May
2008
Towards a Microsoft-free Mac, Part II: The .doc Dilemma
In Part I of this series I downgraded Microsoft’s Expression Media to the virtually identical iView Media Pro. If you didn’t know, Expression Media comes bundled with a special version of Office 2008 for the Mac — and if you want an M$-free Mac you’re gonna need a replacement for Office, so…
“The Matrix is a system, Neo. That system is our enemy.” – The Matrix, 1999.
I was so irked when MacWorld magazine made barely a mention of NeoOffice in a recent iWork/Office smackdown that I cancelled my subscription the same day that particular issue arrived. I’ve been testing the Mac-specific port of OpenOffice for almost a month now, and it’s not just every bit as good as MacOffice 2004… It’s better!
Have a look at this blow-by-blow comparison, or consider the nasty bug in Excel that I’ve yet to find a fix for — every time I copy a group of expenses from one worksheet to another the dates somehow and inexplicably get changed to a different day and year. How useless is that?
Except for the inconvenience of a few missing keyboard shortcuts NeoOffice Calc (their stand-in for Excel) looks, feels and performs exactly the same as the monolithic Microsoft app that inspired it. Ditto for Writer (Word)… And Impress (PowerPoint)? If you’re a true Mac fanatic, you already know there’s something better. More on that in a bit.
So, end of story, right? Time to toss Office into the Trash and hunker down for some free open-source productivity goodness? Unfortunately, no…
… Namely the small matter of the smartphone I carry with me every day and use to read scripts, track expenses and take notes on the go. Like all S60 handsets from Nokia it comes bundled with a mobile Office app called Quickoffice. Lucky Eseries users like me even get the upgraded version that can compose and edit new documents on the go, instead of the cheaper view-only app that Nseries devices ship with.
The problem is that OpenOffice files cannot be read using Quickoffice, as tersely stated on their own web site. This goes not only for .odt text files and .ods spreadsheets, but even the supposedly Microsoft-compatible .doc and .xls files saved by NeoOffice! It seems that despite the full support of Google’s online office replacement, OpenOffice filetypes are not standard, but the ones with the M$ juju are.
There is an alternative S60 office suite from Mobile Systems called — appropriately enough — OfficeSuite. It can’t read or write .odt or .ods files either, but can at least make do with .doc and .xls files saved from Open/NeoOffice. It’s comparable in price to a paid upgrade to the latest fully-featured Quickoffice but lacks the ubiquity of it. And given that I may be in the market for an Nseries handset in the near future, I don’t really want to pay for the same software twice.

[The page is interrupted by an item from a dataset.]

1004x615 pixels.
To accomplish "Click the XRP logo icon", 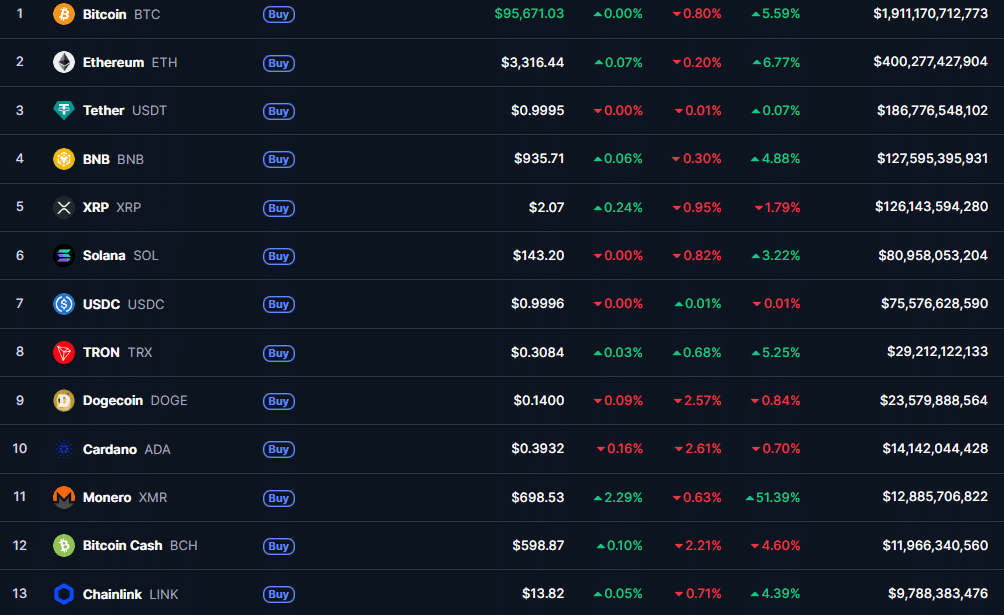I will click(x=62, y=207).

The only other alternative is to go with the mobile version of Google Docs, but until the arrival of worldwide unlimited data plans that’s a pretty expensive proposition!
i(t)Work(s!)
We all knew where this was going, right? You smug Mac zealots can wipe that smirk off your faces, though… I haven’t yet fully committed to Apple’s supposed Office-killer; I’m merely testing the waters with the thirty-day free trial.
But so far so good. I haven’t even touched the word processor yet (I’m sure it’s fine) but I’ve round-tripped a few sample spreadsheets from Excel to NeoOffice Calc to Numbers (Apple’s Excel) to Quickoffice on my Nokia, and everything seems to stick. One nice touch — or annoyance, depending on your point of view — is that Numbers adds a “table of contents” worksheet to exported .xls files, with clickable links to the other sheets in the document. It’s not at all necessary, but it’s thoughtful at least.
I’m a theatre director and teacher by trade, and up to now I’ve used Excel as much for cue sheets and running orders as I have to track my finances and such. I think I’m going to like the advanced layout options that Numbers has versus the kludgey feel of using Excel for anything other than hardcore number crunching. Like any other Apple product, Numbers has a very active community of users who, among other things, share their templates with each other, and given that we MacHeads are largely creative types anyway, that’s another huge plus.
So there it is. I’ll keeping NeoOffice on my two Macs for now (it is free after all) but after I make my monthly backups today I’ll be unceremoniously dumping M$ Office into the Trash.
To slightly misquote Dr. Martin Luther King, Junior:
Free at last! Free at last! Thank God almighty, I’m free at last!